Which doesn't mean they always saw eye to eye. Doing an interview for the documentary in a steam bath? No, said Marsh. Using the same Michael Nyman music Petit practiced wire walking to many years ago? Absolutely. In any case, Petit relished the idea of artistic discord: "To be fighting for your point is more interesting than agreeing constantly."

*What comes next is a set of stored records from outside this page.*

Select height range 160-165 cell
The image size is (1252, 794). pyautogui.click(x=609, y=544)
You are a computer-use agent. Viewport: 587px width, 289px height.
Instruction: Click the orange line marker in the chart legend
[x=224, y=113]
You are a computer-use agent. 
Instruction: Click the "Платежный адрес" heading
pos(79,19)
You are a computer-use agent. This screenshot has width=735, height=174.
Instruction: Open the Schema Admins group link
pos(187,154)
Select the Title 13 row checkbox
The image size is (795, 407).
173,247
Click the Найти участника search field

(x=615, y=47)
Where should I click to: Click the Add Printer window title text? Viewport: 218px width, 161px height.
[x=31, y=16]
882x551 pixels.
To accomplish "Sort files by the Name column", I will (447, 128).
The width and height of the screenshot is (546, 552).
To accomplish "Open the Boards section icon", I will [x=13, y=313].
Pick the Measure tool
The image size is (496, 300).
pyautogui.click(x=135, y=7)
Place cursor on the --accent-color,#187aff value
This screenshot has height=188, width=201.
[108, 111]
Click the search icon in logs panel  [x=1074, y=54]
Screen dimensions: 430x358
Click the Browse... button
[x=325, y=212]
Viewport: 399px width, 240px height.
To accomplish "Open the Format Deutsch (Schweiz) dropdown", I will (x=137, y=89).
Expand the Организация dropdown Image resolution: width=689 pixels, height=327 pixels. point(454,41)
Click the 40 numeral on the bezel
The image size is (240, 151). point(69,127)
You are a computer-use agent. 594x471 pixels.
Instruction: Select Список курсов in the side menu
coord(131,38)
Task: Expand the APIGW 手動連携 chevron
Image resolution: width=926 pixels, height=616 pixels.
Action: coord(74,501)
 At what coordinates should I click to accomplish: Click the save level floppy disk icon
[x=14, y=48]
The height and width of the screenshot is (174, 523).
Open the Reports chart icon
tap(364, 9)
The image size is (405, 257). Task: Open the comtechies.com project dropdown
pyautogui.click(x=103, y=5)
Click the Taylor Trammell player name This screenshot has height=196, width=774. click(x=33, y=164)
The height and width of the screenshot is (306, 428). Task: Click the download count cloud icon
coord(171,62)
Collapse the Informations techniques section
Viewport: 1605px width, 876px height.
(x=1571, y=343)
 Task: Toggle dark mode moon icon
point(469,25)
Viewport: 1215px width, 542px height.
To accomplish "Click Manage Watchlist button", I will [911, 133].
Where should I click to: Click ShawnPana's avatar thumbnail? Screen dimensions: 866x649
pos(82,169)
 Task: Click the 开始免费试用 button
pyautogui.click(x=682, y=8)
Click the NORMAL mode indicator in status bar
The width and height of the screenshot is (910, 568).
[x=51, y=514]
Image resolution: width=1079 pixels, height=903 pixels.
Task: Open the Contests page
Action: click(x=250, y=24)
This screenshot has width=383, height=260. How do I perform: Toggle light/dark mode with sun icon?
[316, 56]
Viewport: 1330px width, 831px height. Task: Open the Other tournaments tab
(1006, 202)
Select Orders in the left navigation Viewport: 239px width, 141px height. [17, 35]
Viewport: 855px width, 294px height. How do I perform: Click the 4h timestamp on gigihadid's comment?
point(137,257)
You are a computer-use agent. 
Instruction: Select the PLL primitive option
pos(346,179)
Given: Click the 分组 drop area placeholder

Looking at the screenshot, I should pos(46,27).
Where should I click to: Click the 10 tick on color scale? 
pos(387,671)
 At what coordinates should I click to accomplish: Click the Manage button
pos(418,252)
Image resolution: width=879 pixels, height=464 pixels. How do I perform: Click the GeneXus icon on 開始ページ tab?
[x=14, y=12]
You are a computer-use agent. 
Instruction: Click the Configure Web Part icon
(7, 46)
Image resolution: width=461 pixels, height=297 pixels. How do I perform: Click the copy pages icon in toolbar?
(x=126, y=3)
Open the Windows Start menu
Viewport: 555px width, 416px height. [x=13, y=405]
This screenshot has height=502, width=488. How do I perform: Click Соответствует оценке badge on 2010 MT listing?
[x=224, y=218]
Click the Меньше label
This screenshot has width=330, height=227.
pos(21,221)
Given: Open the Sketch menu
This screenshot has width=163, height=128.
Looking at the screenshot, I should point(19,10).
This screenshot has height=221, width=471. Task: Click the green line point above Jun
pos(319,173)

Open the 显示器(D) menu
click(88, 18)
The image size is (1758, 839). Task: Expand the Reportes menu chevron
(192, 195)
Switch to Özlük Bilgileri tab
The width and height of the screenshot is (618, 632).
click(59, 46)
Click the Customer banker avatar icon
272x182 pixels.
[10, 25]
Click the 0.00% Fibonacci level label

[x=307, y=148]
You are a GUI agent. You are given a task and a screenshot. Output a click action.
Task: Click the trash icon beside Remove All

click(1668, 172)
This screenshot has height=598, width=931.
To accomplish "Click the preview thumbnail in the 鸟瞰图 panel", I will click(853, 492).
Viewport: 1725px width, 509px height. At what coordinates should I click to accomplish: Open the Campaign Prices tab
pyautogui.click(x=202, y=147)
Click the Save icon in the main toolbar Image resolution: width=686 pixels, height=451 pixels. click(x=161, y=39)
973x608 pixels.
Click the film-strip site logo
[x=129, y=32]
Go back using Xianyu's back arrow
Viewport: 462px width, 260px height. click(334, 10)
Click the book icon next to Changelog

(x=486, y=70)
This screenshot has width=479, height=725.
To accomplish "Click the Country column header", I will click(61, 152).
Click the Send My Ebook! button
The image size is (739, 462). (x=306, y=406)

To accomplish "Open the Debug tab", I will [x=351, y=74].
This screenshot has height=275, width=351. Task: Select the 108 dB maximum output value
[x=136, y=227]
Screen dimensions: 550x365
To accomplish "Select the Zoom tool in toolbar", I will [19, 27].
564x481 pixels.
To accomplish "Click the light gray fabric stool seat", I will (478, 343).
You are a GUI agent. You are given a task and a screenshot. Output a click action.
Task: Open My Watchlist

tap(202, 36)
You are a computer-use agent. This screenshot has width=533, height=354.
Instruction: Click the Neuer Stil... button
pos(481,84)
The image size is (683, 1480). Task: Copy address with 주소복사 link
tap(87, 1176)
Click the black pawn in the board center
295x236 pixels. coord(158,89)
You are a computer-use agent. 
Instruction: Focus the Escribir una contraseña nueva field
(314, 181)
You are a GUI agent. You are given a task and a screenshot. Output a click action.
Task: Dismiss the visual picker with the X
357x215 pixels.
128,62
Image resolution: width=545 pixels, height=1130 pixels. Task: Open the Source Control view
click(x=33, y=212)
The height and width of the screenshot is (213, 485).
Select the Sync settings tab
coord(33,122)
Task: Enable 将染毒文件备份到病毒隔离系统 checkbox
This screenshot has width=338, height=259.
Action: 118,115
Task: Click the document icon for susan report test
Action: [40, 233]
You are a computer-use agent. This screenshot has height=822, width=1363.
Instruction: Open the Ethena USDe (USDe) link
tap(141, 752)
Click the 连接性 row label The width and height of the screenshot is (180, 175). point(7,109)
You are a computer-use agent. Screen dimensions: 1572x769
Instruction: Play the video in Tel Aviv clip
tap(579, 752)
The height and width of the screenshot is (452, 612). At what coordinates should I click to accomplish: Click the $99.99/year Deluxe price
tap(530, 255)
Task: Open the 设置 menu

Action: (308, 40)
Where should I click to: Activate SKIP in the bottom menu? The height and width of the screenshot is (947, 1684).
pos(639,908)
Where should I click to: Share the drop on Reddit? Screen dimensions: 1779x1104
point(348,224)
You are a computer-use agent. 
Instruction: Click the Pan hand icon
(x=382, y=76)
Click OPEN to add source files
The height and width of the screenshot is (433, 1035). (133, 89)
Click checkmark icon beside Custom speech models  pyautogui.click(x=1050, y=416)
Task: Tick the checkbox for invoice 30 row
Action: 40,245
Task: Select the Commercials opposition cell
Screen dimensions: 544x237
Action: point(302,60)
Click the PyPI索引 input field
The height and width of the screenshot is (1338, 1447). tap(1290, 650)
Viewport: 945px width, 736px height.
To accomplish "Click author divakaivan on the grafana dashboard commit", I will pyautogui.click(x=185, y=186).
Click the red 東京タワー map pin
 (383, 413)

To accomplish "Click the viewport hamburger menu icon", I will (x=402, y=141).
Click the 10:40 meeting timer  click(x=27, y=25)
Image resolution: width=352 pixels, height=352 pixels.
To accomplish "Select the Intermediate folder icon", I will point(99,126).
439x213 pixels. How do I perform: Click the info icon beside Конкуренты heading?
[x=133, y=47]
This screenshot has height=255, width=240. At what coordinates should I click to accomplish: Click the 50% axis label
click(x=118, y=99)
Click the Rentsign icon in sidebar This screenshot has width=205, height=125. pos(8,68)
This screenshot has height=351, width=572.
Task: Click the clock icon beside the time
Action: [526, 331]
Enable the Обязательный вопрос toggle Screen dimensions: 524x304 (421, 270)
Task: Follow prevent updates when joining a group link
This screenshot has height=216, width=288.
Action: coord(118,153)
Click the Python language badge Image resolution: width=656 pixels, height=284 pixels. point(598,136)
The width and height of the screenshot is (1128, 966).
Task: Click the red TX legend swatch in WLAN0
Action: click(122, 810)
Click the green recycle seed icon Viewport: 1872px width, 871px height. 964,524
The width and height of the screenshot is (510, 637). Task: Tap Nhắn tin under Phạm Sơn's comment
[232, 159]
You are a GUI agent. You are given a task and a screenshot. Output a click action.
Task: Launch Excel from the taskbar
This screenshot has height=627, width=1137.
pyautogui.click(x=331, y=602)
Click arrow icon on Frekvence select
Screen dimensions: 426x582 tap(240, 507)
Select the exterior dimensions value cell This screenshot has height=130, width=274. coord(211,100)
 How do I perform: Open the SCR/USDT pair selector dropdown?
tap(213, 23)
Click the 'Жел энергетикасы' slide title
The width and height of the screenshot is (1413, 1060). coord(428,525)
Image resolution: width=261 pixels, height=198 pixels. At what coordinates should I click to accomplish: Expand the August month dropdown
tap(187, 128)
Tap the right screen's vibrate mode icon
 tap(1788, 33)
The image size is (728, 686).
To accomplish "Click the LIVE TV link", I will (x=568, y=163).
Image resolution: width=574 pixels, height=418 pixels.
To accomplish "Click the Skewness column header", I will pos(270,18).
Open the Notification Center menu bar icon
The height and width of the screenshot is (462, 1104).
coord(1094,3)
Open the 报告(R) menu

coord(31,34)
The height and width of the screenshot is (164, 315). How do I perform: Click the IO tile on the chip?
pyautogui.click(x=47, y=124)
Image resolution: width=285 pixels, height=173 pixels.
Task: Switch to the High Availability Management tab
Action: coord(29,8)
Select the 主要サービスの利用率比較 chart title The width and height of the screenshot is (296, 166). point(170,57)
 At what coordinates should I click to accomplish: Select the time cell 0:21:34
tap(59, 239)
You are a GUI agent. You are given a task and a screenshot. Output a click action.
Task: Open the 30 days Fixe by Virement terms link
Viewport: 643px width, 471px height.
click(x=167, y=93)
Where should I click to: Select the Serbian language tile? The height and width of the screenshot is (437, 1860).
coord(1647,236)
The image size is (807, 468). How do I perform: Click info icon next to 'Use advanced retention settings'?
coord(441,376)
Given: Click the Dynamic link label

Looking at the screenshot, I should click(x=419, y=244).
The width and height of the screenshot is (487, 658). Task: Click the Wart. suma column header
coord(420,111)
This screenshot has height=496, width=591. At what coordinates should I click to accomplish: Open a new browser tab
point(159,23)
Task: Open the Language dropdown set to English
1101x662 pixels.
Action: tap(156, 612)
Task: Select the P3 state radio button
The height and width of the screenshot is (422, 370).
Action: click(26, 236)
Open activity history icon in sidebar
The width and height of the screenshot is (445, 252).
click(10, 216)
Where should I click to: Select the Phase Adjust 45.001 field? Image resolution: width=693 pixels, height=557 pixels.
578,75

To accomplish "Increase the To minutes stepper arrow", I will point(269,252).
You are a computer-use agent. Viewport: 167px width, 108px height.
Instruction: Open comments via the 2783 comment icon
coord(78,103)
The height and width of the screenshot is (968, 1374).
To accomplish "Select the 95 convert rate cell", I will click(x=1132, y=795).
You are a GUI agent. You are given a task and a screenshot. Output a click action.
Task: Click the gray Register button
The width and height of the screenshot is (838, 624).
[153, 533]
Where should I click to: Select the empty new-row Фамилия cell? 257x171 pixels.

The idiosyncratic Petit, whose Gallic-accented English has a juggler's rhythmic grace, talks about his adventure-filled life -- including his rebellious rock climbing as a boy, his street-theater amusements and his mastering the pickpocket's trade-- in a way that is both disarmingly arty and casually arrogant. Self-taught as a wire walker, he sets himself apart from journeyman big-top daredevils by calling what he does "a unique theater in the sky" rather than a job. "They don't maybe love their wire, or talk to their wire," Petit says of others who perform aloft on a taut, thumb-thick stage. "What interests me is a purity. Remember the etymology. It's 'high-wire walker.' So I dedicated myself in creating walks. Go to the circus, to those people, and if you said, 'Show me some walking,' they would laugh at you. 'We tumble, we do pyramids, we do unicycle, but we don't walk. This is ridiculous.' So I think it is the most difficult thing to do on a wire, to do some amazing walk."